Ich habe einen Laptop und einen festen Computer. An beiden befindet sich Outlook und nun möchte ich diese Daten irgendwie Syncron halten.
Gibt es ein Tool, welches die Outlook-Daten auf deinem FTP speichern kann und nur die Änderungen geladen werden?
Habe is bisher so gemacht das ich die ganze outlook.pst im Internet gespeichert habe, aber sobald sie größer als 5 MB ist (ist bereit bei 35 normalen Mails so), wird es richtig nervig...

Wenn jemand ne Idee hat, wäre echt nett.

Mit freundlichen Grüßen,
Hawkster


----------



## Malaxo (17. Oktober 2006)

Wär mir neu.

Warscheinlich nur mit Exchange Server.
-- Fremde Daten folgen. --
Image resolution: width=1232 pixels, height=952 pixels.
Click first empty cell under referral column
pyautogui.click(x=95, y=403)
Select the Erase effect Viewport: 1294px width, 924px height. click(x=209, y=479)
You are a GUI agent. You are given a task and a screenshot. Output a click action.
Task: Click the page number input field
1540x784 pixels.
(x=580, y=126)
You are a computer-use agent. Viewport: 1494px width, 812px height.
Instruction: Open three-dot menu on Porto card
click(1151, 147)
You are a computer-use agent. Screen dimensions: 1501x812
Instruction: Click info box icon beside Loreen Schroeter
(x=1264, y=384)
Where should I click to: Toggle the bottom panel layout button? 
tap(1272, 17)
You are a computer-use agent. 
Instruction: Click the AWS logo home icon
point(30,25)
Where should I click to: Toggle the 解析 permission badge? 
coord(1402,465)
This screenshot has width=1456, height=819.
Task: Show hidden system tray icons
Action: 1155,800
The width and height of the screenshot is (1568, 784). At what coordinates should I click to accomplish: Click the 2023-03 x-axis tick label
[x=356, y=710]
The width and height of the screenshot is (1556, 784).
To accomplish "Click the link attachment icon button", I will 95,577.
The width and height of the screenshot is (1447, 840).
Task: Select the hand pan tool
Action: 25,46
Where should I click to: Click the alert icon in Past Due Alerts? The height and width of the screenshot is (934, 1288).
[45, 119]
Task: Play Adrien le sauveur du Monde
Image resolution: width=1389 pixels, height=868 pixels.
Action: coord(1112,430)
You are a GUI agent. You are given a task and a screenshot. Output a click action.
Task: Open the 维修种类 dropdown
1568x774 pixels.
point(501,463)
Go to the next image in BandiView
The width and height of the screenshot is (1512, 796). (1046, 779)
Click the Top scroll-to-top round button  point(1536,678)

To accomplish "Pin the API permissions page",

So kannst du ein Outlook Profil auf den Server speichern und beim anmelden auf dem anderen Rechner synchronisiert es immer die nötigen änderungen.

Ist aber nicht gerade einfach das ganze Exchange zeugs

Aber so ein Tool wär mir nicht bekannt.


----------



## gorim (19. Oktober 2006)

Genau, geht nur mit einem Exchange-Server vernünftig und dazu Outlook 2003. Dann werden nur immer die Änderungen abgeglichen. Geht auch problemlos mit zwei Rechnern. Man braucht aber keinen eigenen Exchange, man kann auch Exchange-Postfächer mieten.

gruß
gorim


----------